The Rev. Jackson eventually left the SCLC after King’s death and, in 1971, created his own organization, Operation PUSH, and later the Rainbow Push Coalition, which became as involved in politics as it was with social justice. That political involvement is credited with being a factor in the 1983 election of Chicago’s first Black mayor, Harold Washington.

The Rev. Jackson’s subsequent 1984 presidential campaign resonated with voters of all colors and backgrounds who agreed with him that America wasn’t doing enough “to clothe the naked, to house the homeless, to teach the illiterate, to provide jobs for the jobless, and to choose the human race over the nuclear race.”

The Rev. Jackson won 465 delegates to the 1984 Democratic National Convention and 1,218 delegates in 1988, both times far exceeding Shirley Chisholm’s 151 delegates when the New York member of Congress ran for president in 1972. But the Rev. Jackson never gave it a third shot. He instead spoke out for justice not just in this country but around the world, and, in 2000, was awarded the Presidential Medal of Freedom by President Bill Clinton.
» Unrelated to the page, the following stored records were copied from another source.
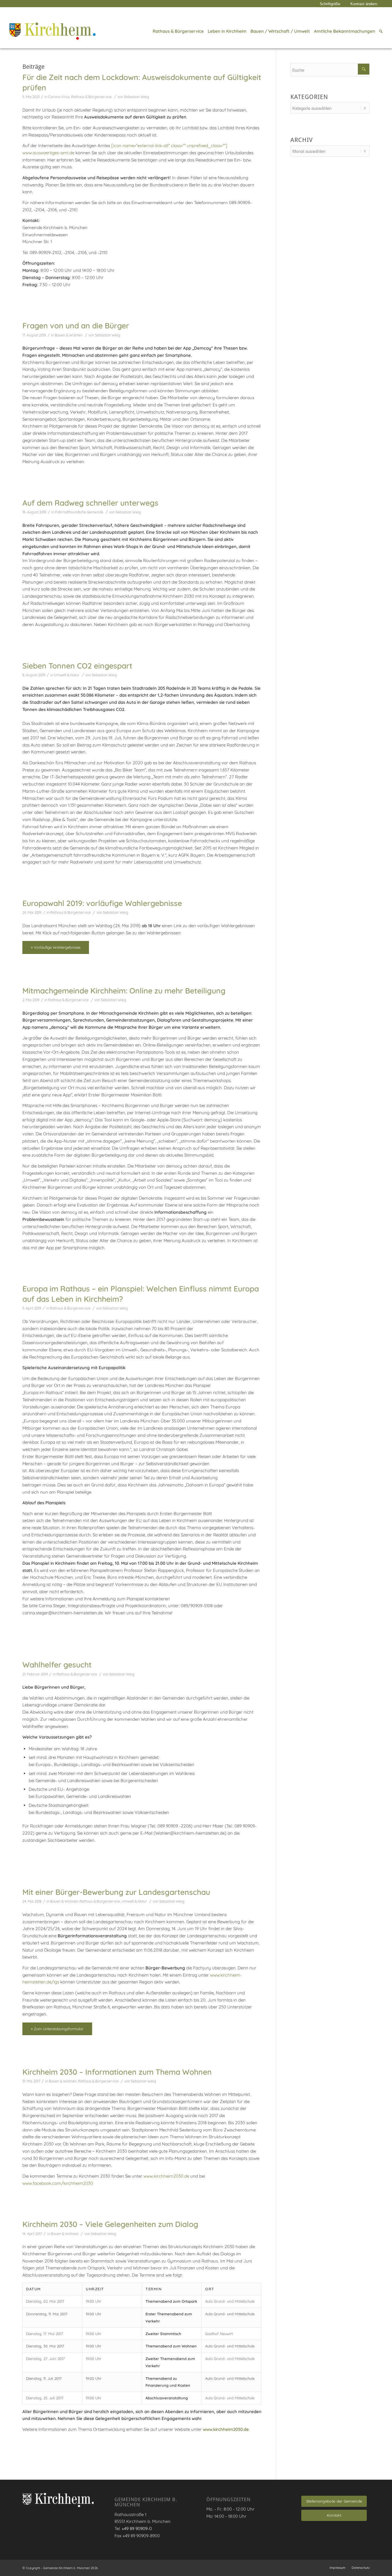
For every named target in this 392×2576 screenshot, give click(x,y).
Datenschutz (361, 2568)
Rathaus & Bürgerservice (91, 97)
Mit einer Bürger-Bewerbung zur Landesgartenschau (116, 1892)
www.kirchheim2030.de (166, 2176)
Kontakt (334, 2515)
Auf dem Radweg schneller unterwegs (90, 503)
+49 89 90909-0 (137, 2528)
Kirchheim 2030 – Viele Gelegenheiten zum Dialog (110, 2224)
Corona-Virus (59, 97)
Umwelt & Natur (66, 675)
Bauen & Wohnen (69, 335)
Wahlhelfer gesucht (57, 1664)
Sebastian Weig (136, 97)
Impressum (337, 2568)
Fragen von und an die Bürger (75, 325)
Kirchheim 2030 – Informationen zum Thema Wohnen (117, 2072)
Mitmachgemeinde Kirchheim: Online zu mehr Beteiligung (124, 990)
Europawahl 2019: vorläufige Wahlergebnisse (102, 903)
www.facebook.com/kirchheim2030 (57, 2183)
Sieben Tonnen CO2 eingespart (77, 666)
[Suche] (380, 31)
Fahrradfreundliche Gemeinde (79, 512)
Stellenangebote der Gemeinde (334, 2501)
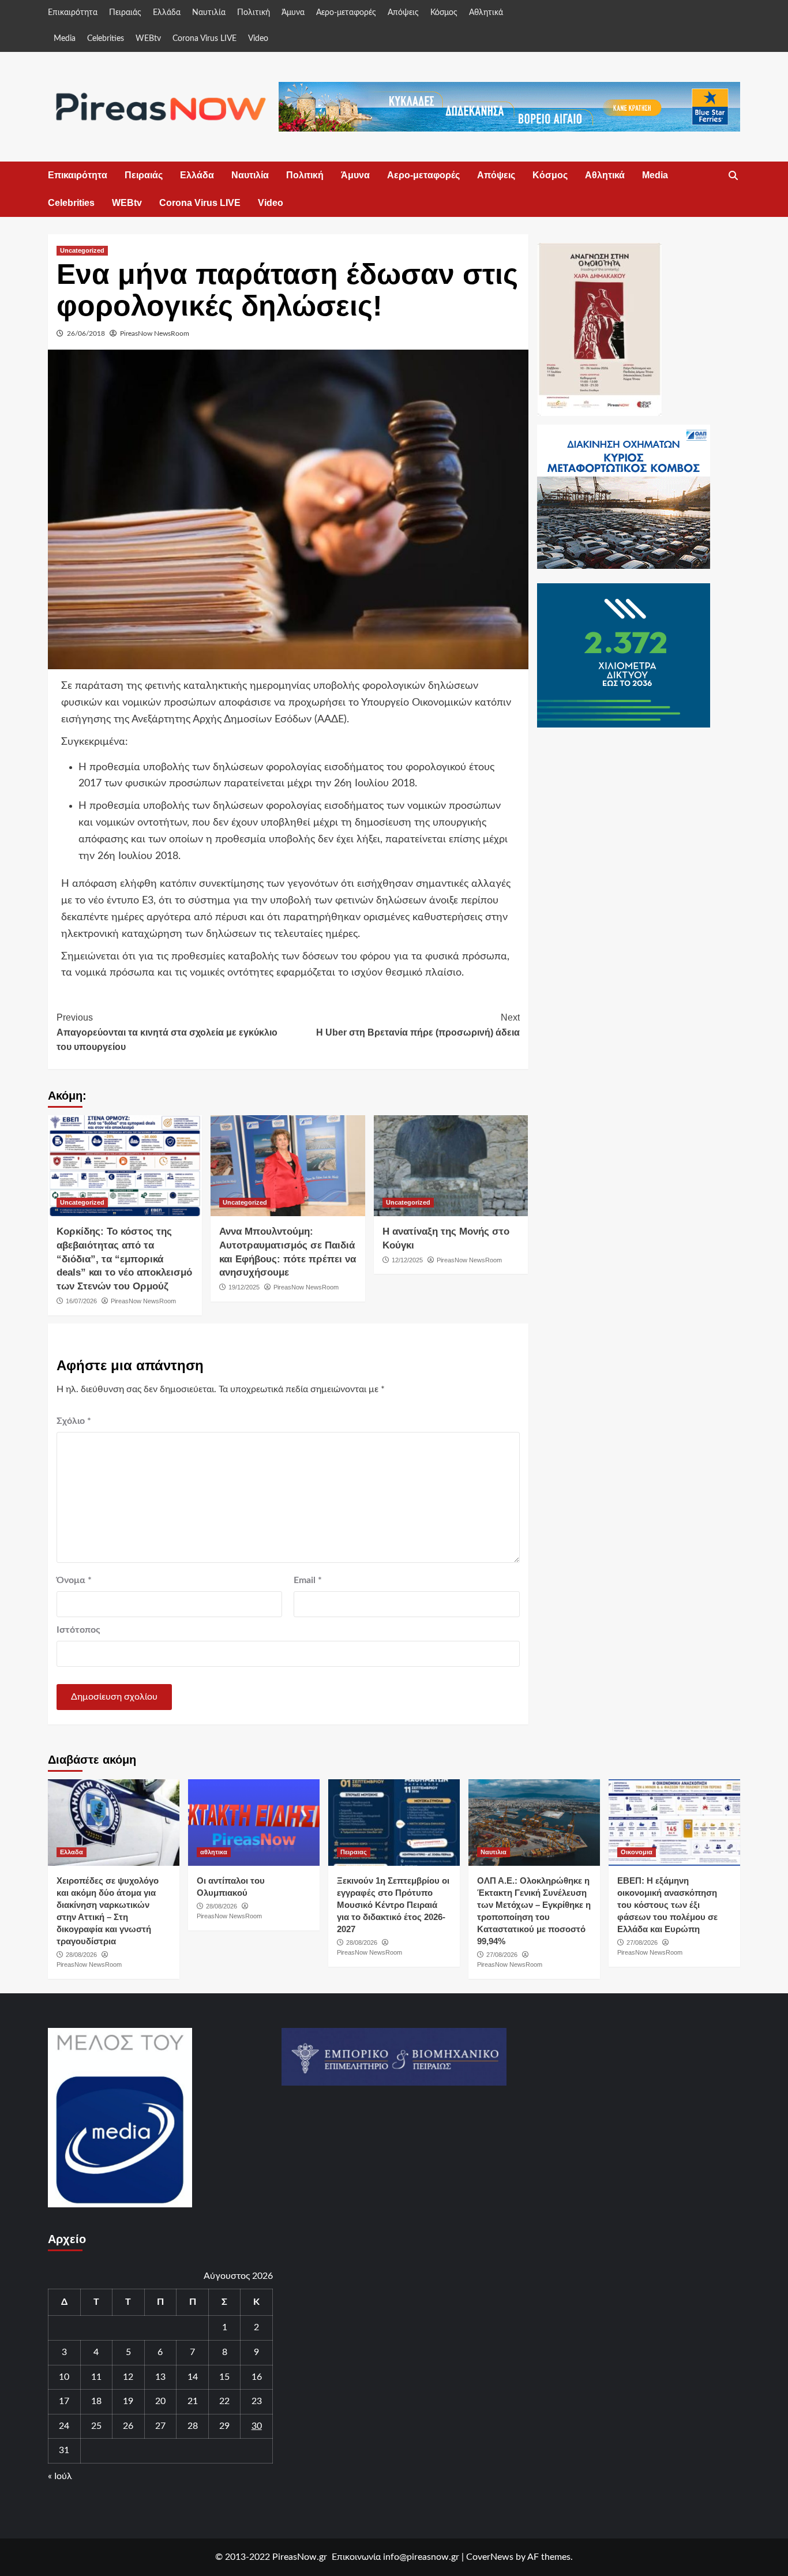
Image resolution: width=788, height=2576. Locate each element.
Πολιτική (253, 13)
Those were good times, but life isn’t always good.

There was the revelation in 2001 that the Rev. Jackson had fathered a child with a woman other than his wife. There was the pain of seeing his son, Jesse Jackson Jr., a former congressman, plead guilty in 2013 to misspending $750,000 in campaign funds for personal use and being sentenced to 30 months in prison. Then, there were health issues. In 2017, the Rev. Jackson was diagnosed with Parkinson’s disease, a neurological disorder in which mobility and speech decline over time.

Watching the Rev. Jackson in his final years, attending public events but barely able to move or speak, made you wish for a better summation of a life once so full of zest and vigor. But the Rev. Jackson has left behind vivid memories captured in print, video, and downloads of a man history should not forget. Memories of crowds screaming, “Run, Jesse, Run,” as the Rev. Jackson tried to fulfill a political dream left to be carried out by someone else. Thank God, Jesse did live to see that.